Na Bela Vista, o bairro do Bixiga, Armando Puglisi criou um espaço que foge do museu tradicional para preservar memórias locais. O Museu Memória do Bixiga nasceu de uma ideia simples: transformar documentos, fotos e relatos em um registro vivo do bairro.

A inauguração ocorreu em 30 de abril de 1981, em uma casa na Rua dos Ingleses, 165. Puglisi, conhecido como Armandinho, reuniu material do próprio acervo para formar o arquivo histórico que valorizaria a história da comunidade italiana e das ruas que moldaram o bairro.

O projeto ouviu críticas iniciais, mas ganhou adesões entre moradores, jornalistas e estudantes.
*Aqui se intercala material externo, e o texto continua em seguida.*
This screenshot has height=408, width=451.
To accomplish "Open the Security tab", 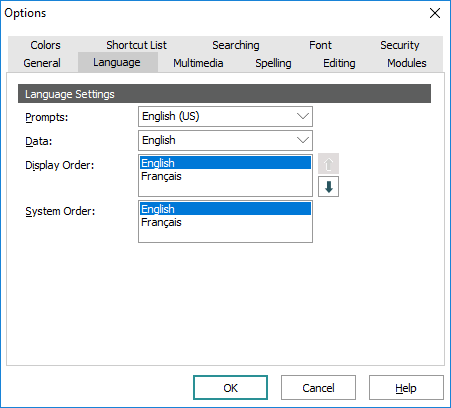I will [x=400, y=45].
O arquivo teve como objetivo ligar o passado às ações presentes, mantendo vivo o cotidiano e as tradições do Bixiga.

Museu Memória do Bixiga

O museu buscou uma abordagem diferente: não apenas exibir objetos, mas permitir que as pessoas interajam com as peças. A proposta era transformar o espaço em um local onde o bairro inteiro fosse parte da memória, e não apenas o interior de uma sala.
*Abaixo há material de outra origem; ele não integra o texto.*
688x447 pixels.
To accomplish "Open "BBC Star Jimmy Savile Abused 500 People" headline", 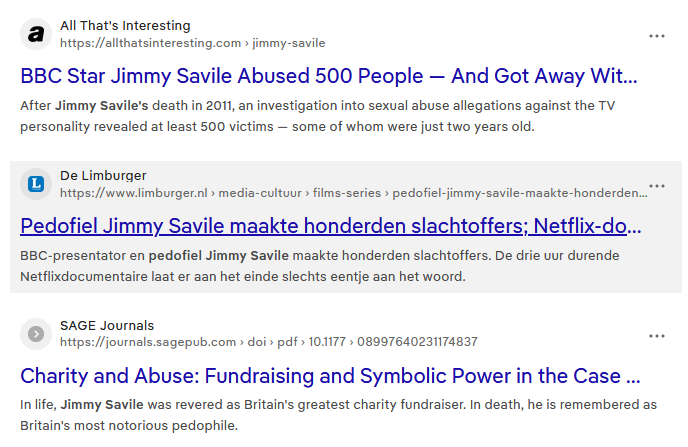I will [328, 76].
A iniciativa rendeu cobertura da imprensa local, incluindo o Jornal da Tarde, na época, que destacava a importância de um arquivo gerido por um morador comum. A casa onde funciona o museu já abrigou a família Puglisi desde a década de 1920.

Ao longo dos anos, o acervo ganhou itens diversos, como recortes do jornal local O Bixiga, objetos de memórias e fotografias que retratam a vida cotidiana. O museu funciona como referência para quem busca entender o bairro.

Conteúdos do livro Memórias de Armandinho do Bixiga, com relatos do fundador, estão disponíveis hoje nas redes sociais oficiais do projeto, ampliando o alcance da memória do bairro.